- _Objective A_: Write out the passage of the webinar summary between "Funds have shown" and "economy for 2024.", inclusive.
- _Objective B_: How would you say this sentence from the webinar summary in Spanish: "Funds have shown record underperformance this year."
- _Objective C_: According to the webinar summary, how much cash is sitting on the sidelines?

-- Start of Text provided --

(SUMMARY OF JOHN’S AUGUST 30, 2023, WEBINAR – “HIGHER FOR LONGER.”)
September 1, 2023
Hello everyone,
Webinar Title: Higher for Longer
John believes there is an upside move coming as there is big money on the sidelines waiting to buy the next dip.
September 12-14th Summit – highly educational, prizes, please join us.
San Diego September 6 Luncheon – Join John and other concierge members at a waterfront restaurant.
Trade Alert Performance: -4.70% for August. Stopped out of long position in TLT before sell-off down to 92. Now have a cushion of cash.
92.45% trailing one-year return.
48.15% average annualized return.
No Positions – 100% cash.
Method to My Madness
John is looking for TLT to get down to around 92 where he will issue LEAPS.
He has ignored all the hype about sells on Tesla.
Funds have shown record underperformance this year.
The next big dip is the one you buy, with $5.6 trillion in cash sitting on the sidelines.
John argues that stocks could rally for 6-9 months after that. Looking for a hot economy for 2024.
Tech is completing a sideways “time” correction and will lead the next leg of the bull market, now 10 months old.
Bonds may have bottomed – buy LEAPS on the next dip.

-- End of Text provided --
-- Start of Data excerpt --

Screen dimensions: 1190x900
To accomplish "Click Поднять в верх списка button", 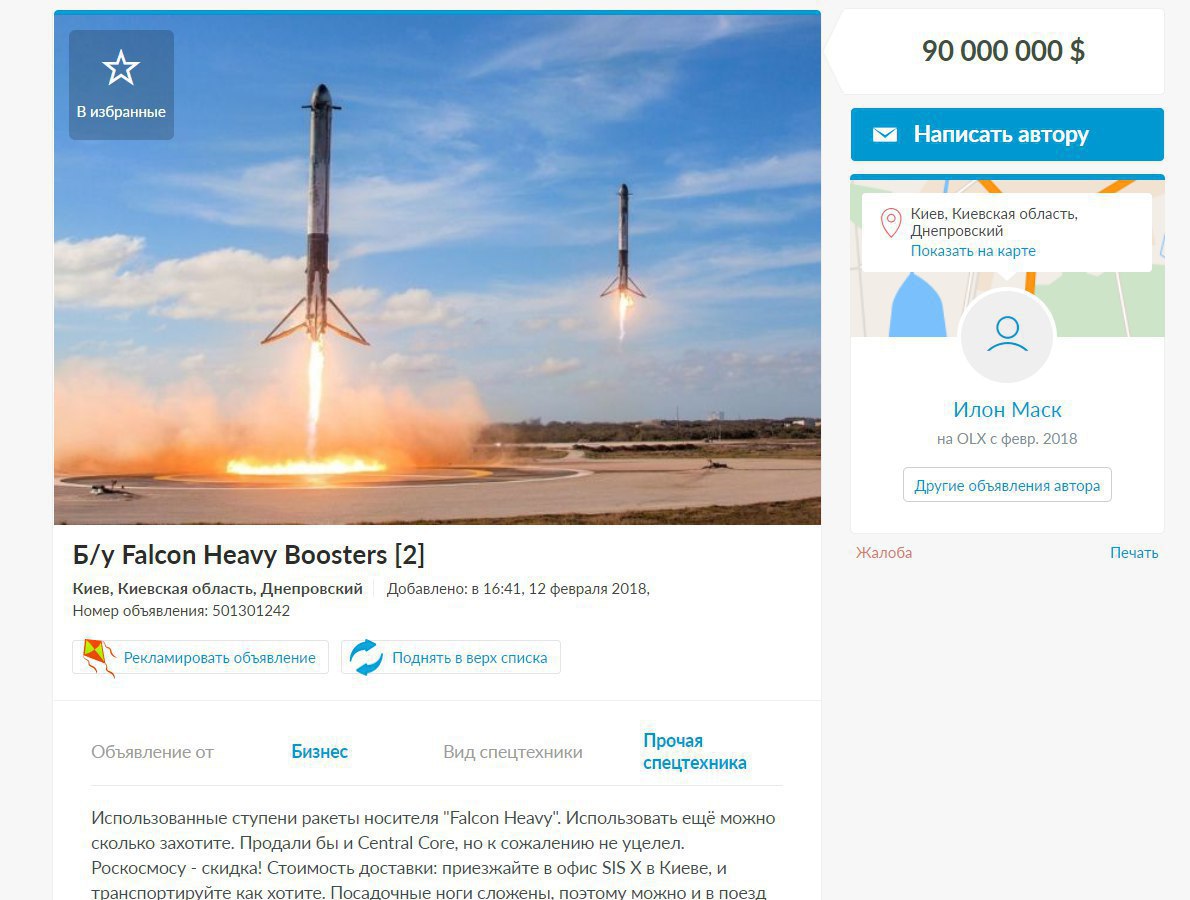I will (x=451, y=657).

-- End of Data excerpt --

- _Task response A_:
Funds have shown record underperformance this year.
The next big dip is the one you buy, with $5.6 trillion in cash sitting on the sidelines.
John argues that stocks could rally for 6-9 months after that. Looking for a hot economy for 2024.

- _Task response B_: Los fondos han registrado un rendimiento inferior récord este año.

- _Task response C_: $5.6 trillion.